**ABOUT THIS EXERCISE:** Search the entries for the word "Solar". Copy every line where it turns up.

(Saved data entries)
════════
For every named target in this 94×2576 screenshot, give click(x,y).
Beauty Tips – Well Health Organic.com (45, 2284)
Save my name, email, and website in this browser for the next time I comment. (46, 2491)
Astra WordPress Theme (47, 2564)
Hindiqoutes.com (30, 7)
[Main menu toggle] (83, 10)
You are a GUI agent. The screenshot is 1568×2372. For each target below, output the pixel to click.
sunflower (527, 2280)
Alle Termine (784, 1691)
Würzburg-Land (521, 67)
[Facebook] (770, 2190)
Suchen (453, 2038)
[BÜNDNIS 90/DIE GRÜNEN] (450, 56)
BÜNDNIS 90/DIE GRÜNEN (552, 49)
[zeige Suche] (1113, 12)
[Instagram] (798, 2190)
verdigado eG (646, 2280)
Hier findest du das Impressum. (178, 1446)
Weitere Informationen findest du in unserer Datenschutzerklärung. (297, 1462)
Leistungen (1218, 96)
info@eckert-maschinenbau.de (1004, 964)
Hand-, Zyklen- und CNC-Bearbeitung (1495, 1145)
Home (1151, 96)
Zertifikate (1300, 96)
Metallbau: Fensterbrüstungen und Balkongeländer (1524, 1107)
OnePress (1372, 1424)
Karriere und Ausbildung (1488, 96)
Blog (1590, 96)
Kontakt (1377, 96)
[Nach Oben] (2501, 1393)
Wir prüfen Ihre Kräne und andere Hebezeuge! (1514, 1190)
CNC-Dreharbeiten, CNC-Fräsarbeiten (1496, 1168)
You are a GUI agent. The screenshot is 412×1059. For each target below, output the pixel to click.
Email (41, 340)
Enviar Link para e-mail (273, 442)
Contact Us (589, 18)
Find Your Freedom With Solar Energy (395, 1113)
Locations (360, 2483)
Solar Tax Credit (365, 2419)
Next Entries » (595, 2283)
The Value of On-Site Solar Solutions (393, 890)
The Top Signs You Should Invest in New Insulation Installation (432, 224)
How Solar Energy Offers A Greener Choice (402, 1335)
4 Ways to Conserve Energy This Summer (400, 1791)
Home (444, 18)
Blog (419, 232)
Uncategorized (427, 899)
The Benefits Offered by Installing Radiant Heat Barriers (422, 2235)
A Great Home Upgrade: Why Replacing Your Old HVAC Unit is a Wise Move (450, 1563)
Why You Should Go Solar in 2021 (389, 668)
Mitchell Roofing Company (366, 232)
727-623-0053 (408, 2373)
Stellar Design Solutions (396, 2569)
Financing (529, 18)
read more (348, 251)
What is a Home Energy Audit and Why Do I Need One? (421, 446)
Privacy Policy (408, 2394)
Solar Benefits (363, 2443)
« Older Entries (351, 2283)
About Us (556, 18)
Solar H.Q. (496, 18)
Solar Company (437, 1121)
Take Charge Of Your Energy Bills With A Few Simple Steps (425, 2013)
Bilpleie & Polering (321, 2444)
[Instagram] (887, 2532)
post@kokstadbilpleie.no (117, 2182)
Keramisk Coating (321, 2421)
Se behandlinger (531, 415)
════════
**TASK ANSWER:**
Find Your Freedom With Solar Energy (395, 1113)
Solar Tax Credit (365, 2419)
The Value of On-Site Solar Solutions (393, 890)
How Solar Energy Offers A Greener Choice (402, 1335)
Why You Should Go Solar in 2021 (389, 668)
Solar Benefits (363, 2443)
Solar H.Q. (496, 18)
Solar Company (437, 1121)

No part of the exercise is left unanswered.